Beal, who has also composed music for shows such as Monk, The Newsroom, and Carnivale, as well as the heartbreaking SeaWorld documentary Blackfish, describes the “musical joke” of the main theme. The bass line plays an ostinato in A minor for the duration of the theme, but the melody often slips into A Major, causing fleeting dissonances that set the tone well for the sinister TV series.
One cool fact about Beal is that he has taken the writing, arranging, and even recording process entirely into his own hands. He has no assistance with the writing and arranging of his scores, and records a 17-piece string ensemble in his living room. He also plays the trumpet, piano and guitar parts, and his talented musical family helps out as well: his wife Joan has recorded vocals for the score and their son Henry contributed the main bass line, recording from his dorm room.
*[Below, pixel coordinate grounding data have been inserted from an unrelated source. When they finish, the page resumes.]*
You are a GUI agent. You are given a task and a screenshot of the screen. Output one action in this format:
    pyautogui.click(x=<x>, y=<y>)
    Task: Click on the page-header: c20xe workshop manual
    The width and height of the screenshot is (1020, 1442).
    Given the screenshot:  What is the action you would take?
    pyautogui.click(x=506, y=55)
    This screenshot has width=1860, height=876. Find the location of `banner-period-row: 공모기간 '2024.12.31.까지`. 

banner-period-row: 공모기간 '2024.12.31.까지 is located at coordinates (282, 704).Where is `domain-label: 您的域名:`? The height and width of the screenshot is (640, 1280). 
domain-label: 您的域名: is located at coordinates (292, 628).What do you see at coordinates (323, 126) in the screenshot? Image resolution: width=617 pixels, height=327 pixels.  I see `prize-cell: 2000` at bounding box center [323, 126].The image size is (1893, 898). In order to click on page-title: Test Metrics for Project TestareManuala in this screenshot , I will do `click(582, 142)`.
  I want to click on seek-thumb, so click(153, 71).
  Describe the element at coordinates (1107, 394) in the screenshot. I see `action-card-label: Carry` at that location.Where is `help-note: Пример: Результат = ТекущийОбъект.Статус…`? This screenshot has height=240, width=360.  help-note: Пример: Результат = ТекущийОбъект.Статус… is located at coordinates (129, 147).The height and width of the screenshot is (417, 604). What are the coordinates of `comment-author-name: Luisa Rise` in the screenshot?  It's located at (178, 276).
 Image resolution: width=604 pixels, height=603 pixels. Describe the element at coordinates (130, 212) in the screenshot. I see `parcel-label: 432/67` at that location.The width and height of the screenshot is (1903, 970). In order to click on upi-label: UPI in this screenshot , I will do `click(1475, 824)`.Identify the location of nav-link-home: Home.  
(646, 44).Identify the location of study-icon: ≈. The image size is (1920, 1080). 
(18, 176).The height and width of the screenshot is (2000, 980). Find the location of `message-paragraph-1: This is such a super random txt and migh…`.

Another awesome revelation is that Beal has managed to take such a hands-on role, despite his diagnosis with multiple sclerosis. While this crippling nervous disease began to show symptoms eight years ago, Beal’s combination of “alternative treatments” and strongly focused brain activity (via his feverish composing and recording) have managed to reverse brain atrophy and keep the disease at bay.
Jeff Beal is truly inspiring, as well as one of the coolest composers in the game (David Fincher hired him for House of Cards before even shooting it), and you should all check out this feature.